In this study, we reported the fully annotated genome of H. marmoreus and elucidated the genetic basis of the biosynthesis of bioactive molecules reported in this mushroom. We obtained a high-quality genome assembled from three different sequencing libraries using multiple genome assembly strategies. Sequential and functional comparisons enabled us to identify the hypsin gene in the genome. Orthologous gene analysis identified putative genes responsible for biosynthesizing hypsiziprenol A9.

Results

Genome assembly using various strategies

We constructed and sequenced three genomic DNA sequencing libraries: paired-end and mate-pair Illumina libraries and a PacBio library (Table 1). To obtain a high-quality genome assembly, we applied five assembly strategies to the assembly procedure: (i) Allpaths, (ii) Allpaths+PBJelly, (iii) Allpaths+SSPACE-longread, (iv) Falcon, and (v) SPAdes. Allpaths assembled the two Illumina libraries, and PBJelly [17] and SSPACE-longread [18] individually improved the assembly with PacBio reads. SPAdes [19] used all three libraries for a hybrid assembly. Because we had over 200× physical coverage of PacBio reads, we also sequentially used Falcon [20], FinisherSC [21], and Quiver [22] for PacBio-only assembly. The results of the five assembly strategies are summarized in Table 2. From the assembly assessment, we selected the Allpaths+PBJelly assembly for further analyses (See Discussion).
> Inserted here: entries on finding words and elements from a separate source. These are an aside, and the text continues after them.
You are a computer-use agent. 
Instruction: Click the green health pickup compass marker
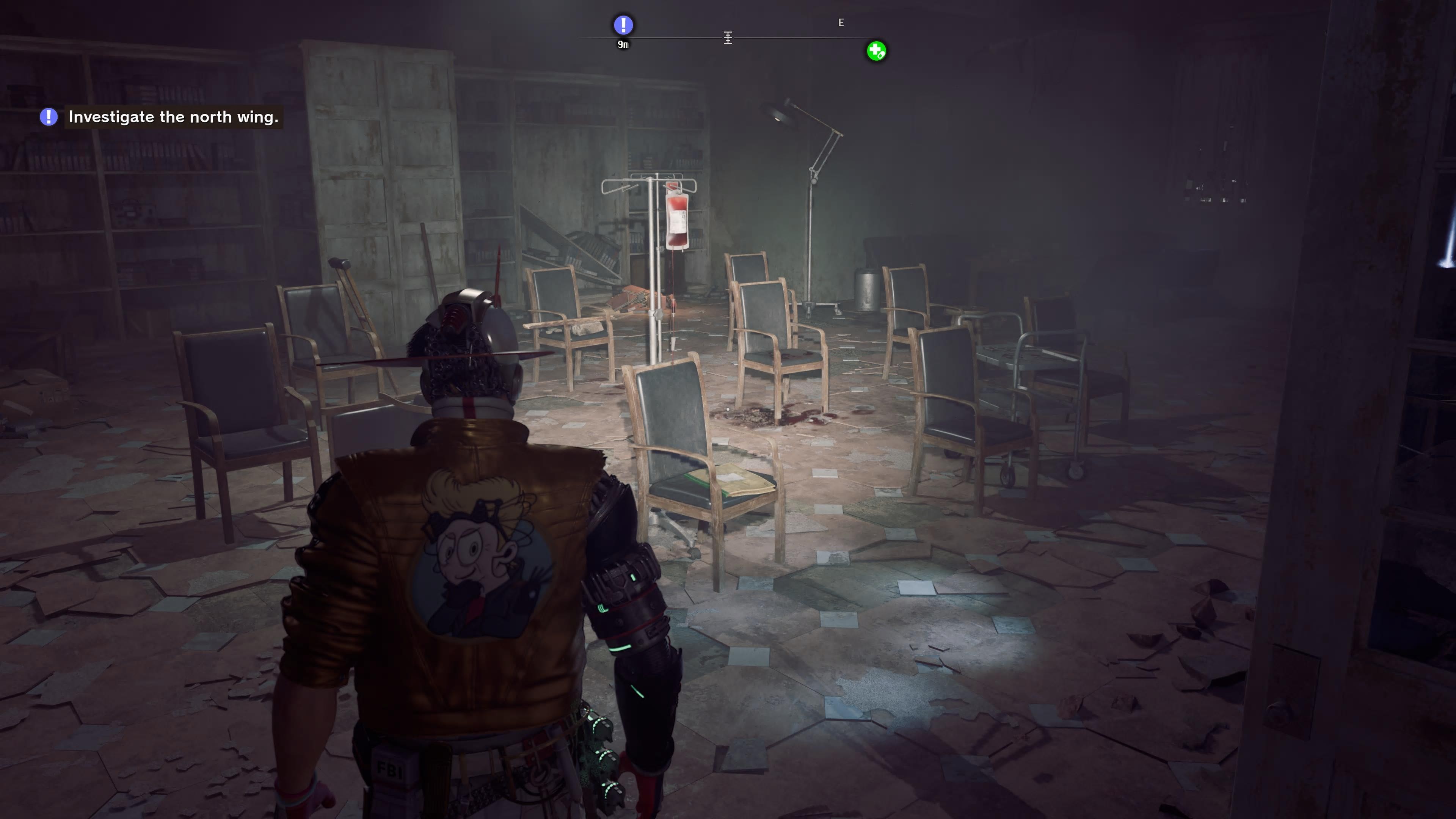click(876, 52)
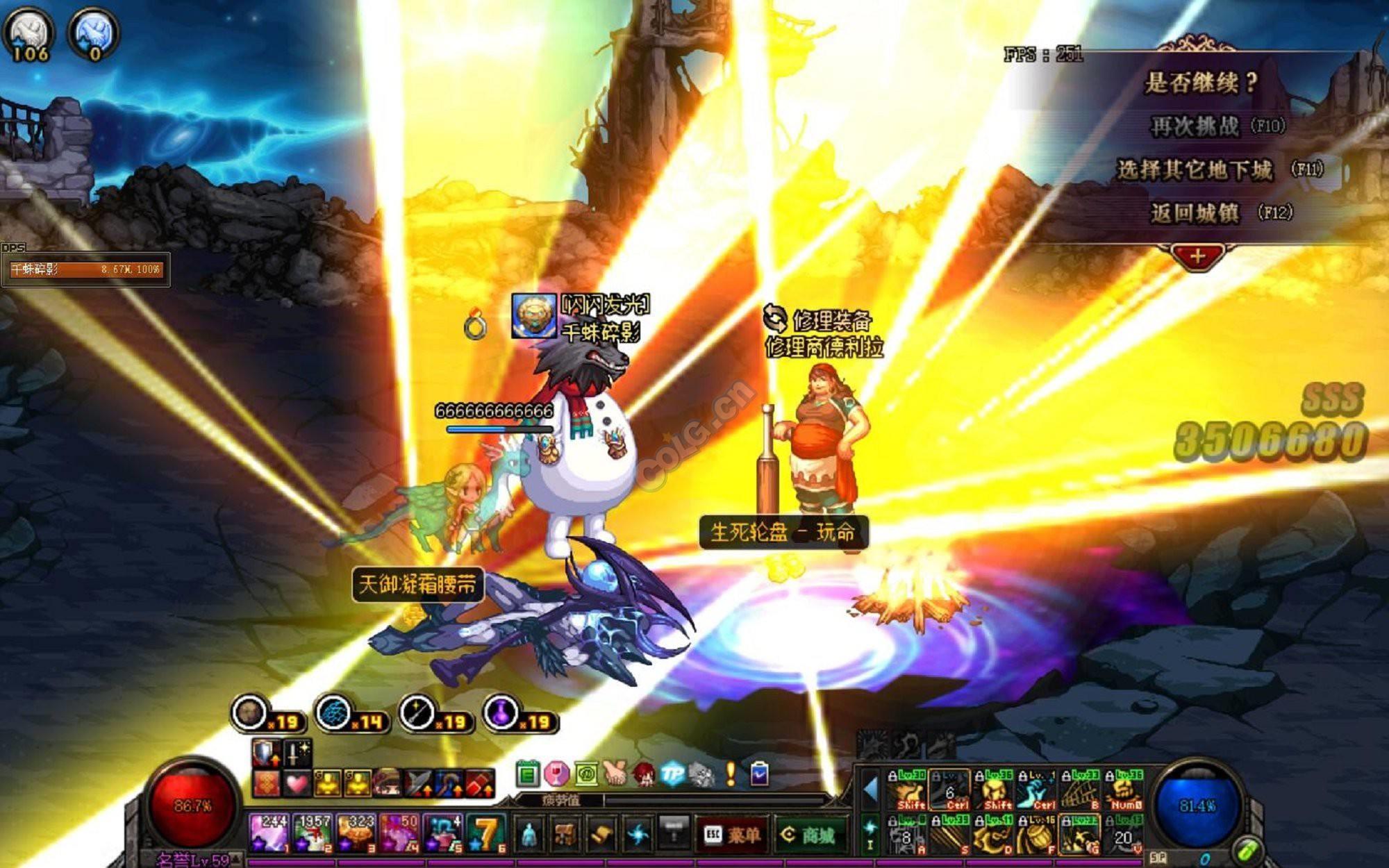The image size is (1389, 868).
Task: Choose 返回城镇 to return to town
Action: click(x=1195, y=212)
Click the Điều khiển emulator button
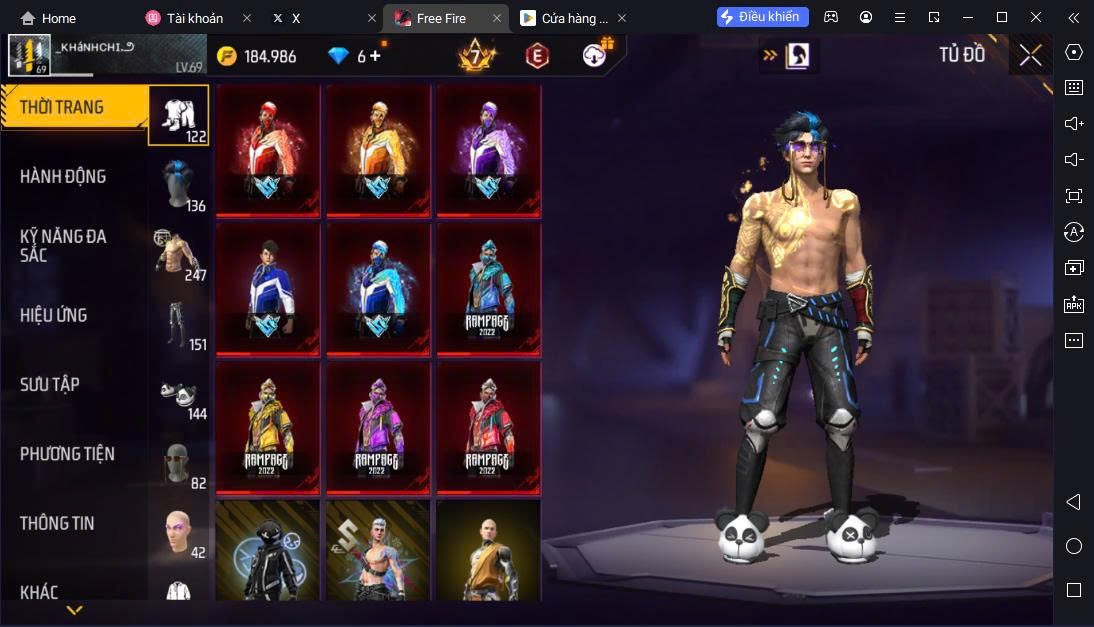1094x627 pixels. [x=762, y=17]
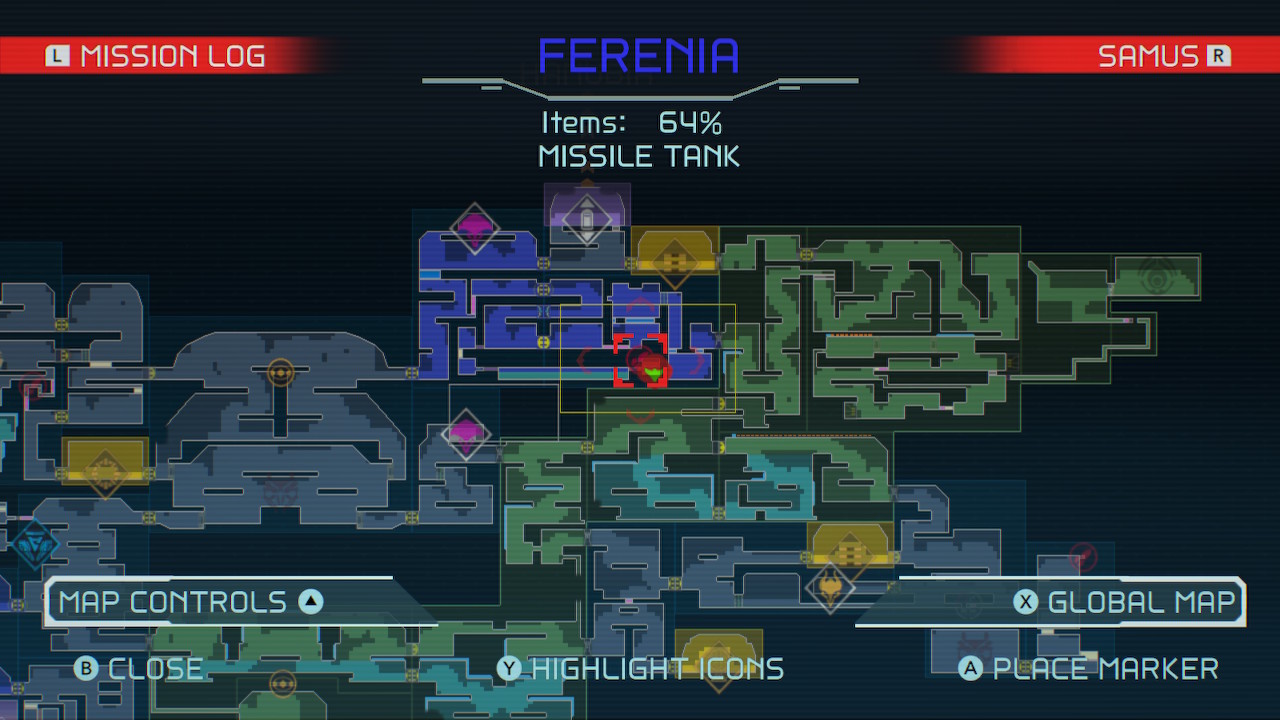The image size is (1280, 720).
Task: Select the upper magenta teleportal diamond icon
Action: tap(474, 228)
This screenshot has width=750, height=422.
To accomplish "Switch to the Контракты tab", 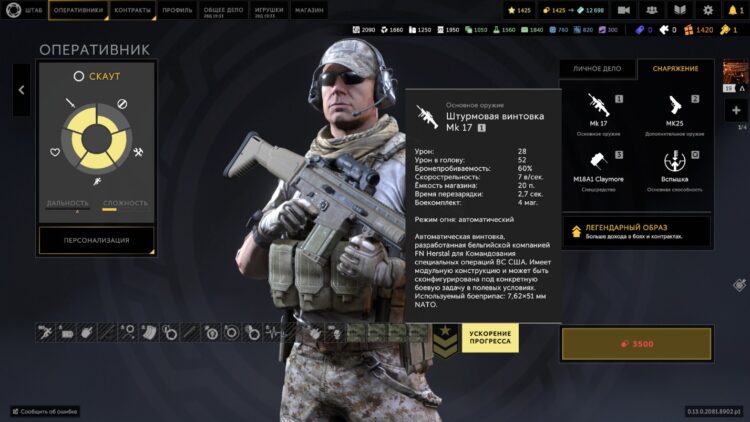I will [x=132, y=10].
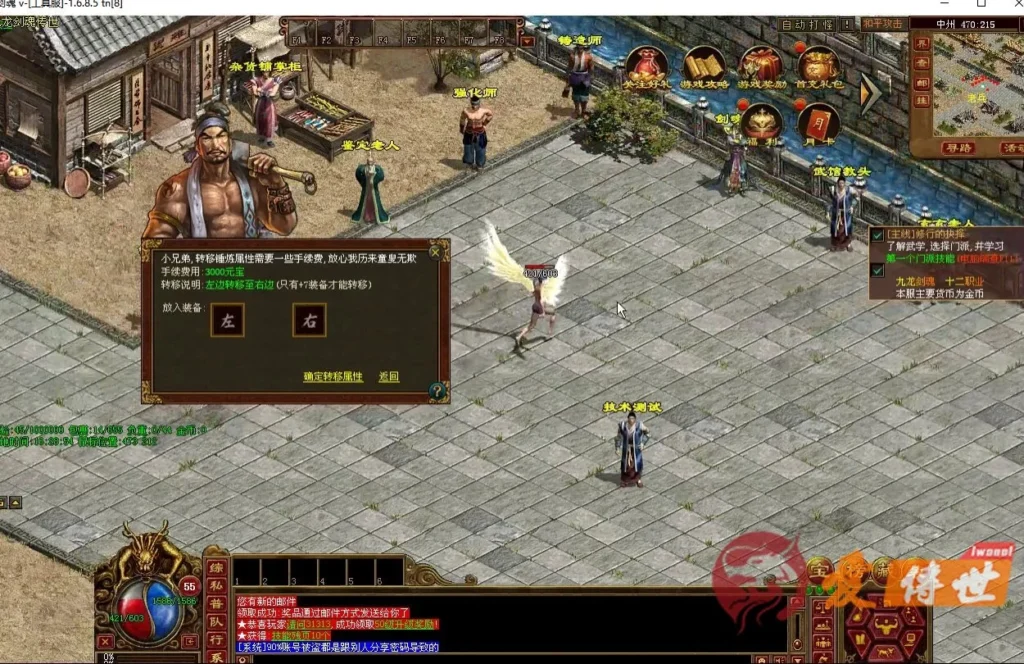Open the 游戏奖励 gift box icon

pos(761,69)
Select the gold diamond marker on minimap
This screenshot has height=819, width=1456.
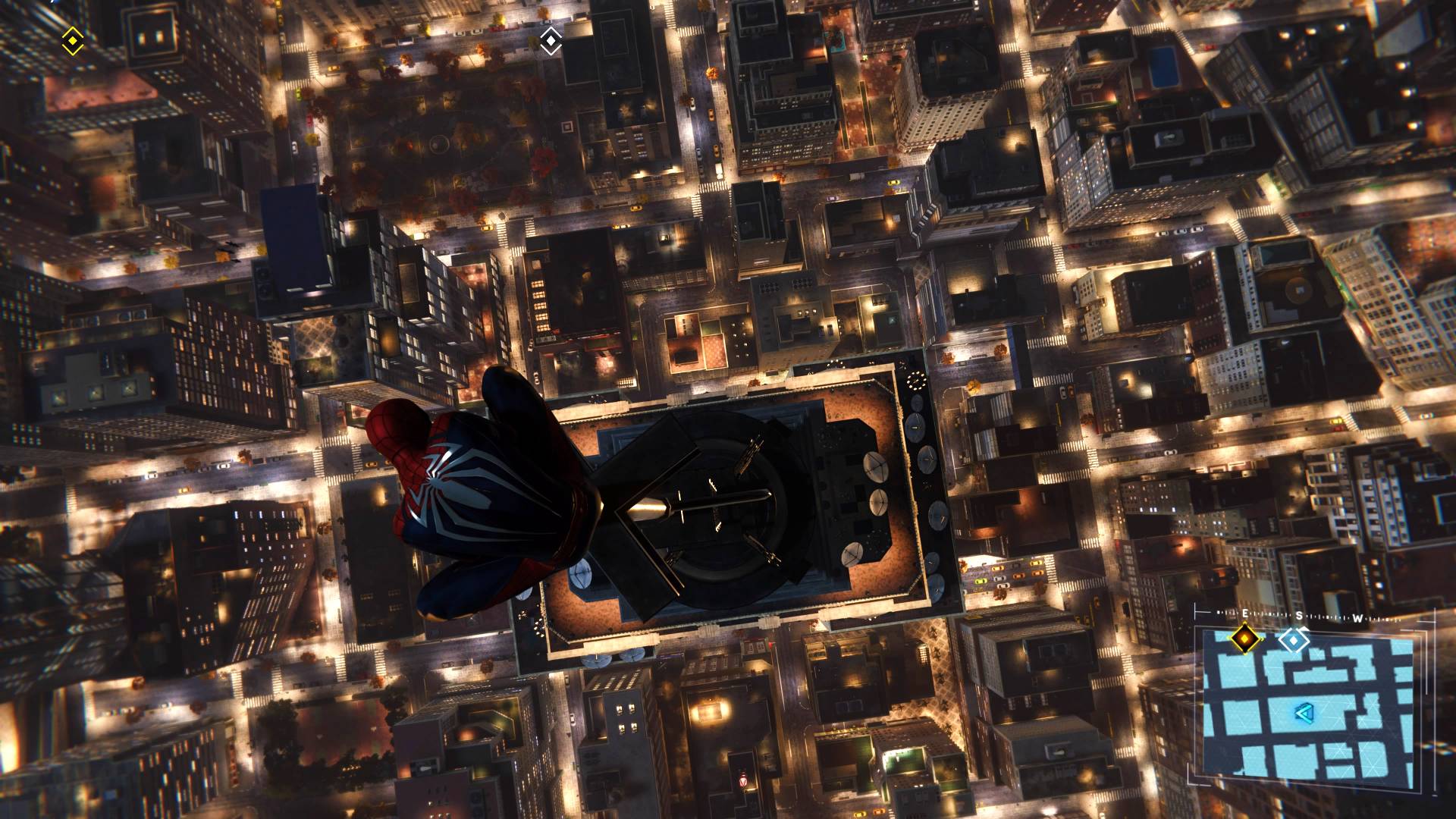pyautogui.click(x=1244, y=639)
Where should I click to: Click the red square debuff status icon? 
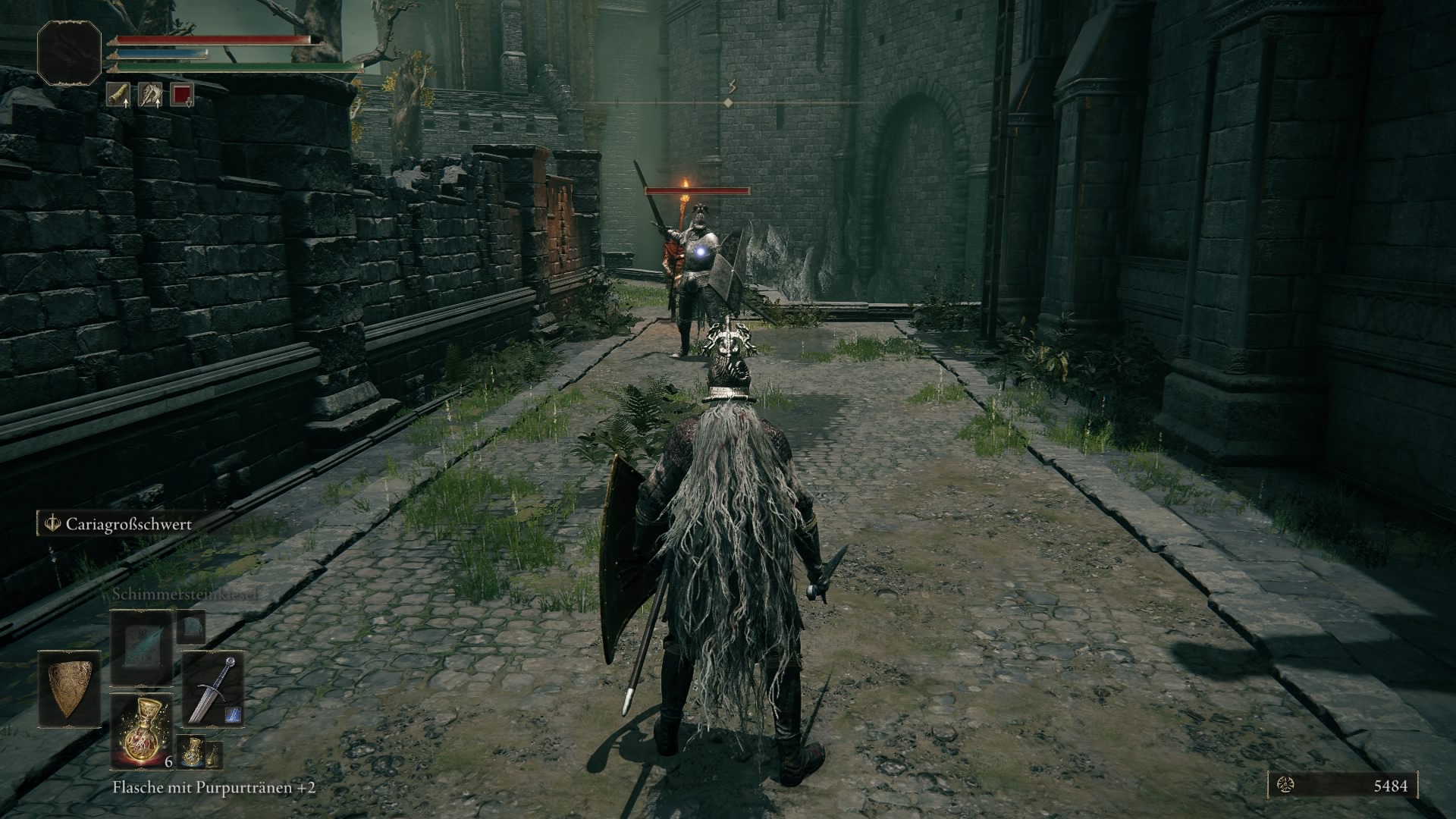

Table 1 Sequencing data summary
Table 2 Preliminary assemblies using five assembly strategies

The final assembly had a size of 42,710,661 bp including 235 scaffolds/278 contigs with 287.3× sequence coverage. The GC percentage was 49.64%. We estimated the genome size as 43.0 Mbp using the k-mer frequency calculation of Illumina paired-end reads (Additional file 1: Figure S1). We confirmed that the assembly was a haploid genome rather than a diploid genome from the single peak in the k-mer frequency plot (Additional file 1: Figure S1). Many mushrooms were in the dikaryon stage, which introduced diploidy into their assembly. This impedes interpretation of the genome because it is difficult to differentiate between duplication and diploidy. We analyzed the ploidy of the assembly by drawing a read coverage histogram and confirmed that the genome was monokaryotic (Additional file 1: Figure S2). This was consistent with the results of the k-mer frequency estimation. There was no obvious mitochondrial or contaminated sequence in the assembly (Additional file 1: Figure S3).

Repeat elements

To avoid spurious gene prediction due to repeats, we identified a total of 2,482,387 bp (5.81%) interspersed repeat regions. This included 28 long interspersed nuclear element (7629 bp), 867 long terminal repeat elements (887,560 bp), 586 DNA elements (378,418 bp), and 2044 unclassified elements (1,208,780 bp). We masked these regions for gene prediction.

Genome annotation

Using the FunGAP pipeline [23], we predicted 16,627 protein-coding genes with an average size of 1586.1 nt. Of these protein-coding genes, 14,179 genes (85.3%) were supported by assembled transcripts, and this included 10,522 (63.3%) highly supported genes (> 90% coverage). Genome completeness was calculated using BUSCO v3.0 at the gene level. Only 5 of 1335 single-copy entries were missing, indicating > 99% genome completeness. The quality of the gene prediction was evaluated by comparing the predictions of three programs inside the FunGAP pipeline: Augustus 3.2.1 [24], Braker 1.8 [25], and Maker 2.31.8 [26] (Additional file 2: Table S1). Gene prediction results are summarized in Table 3.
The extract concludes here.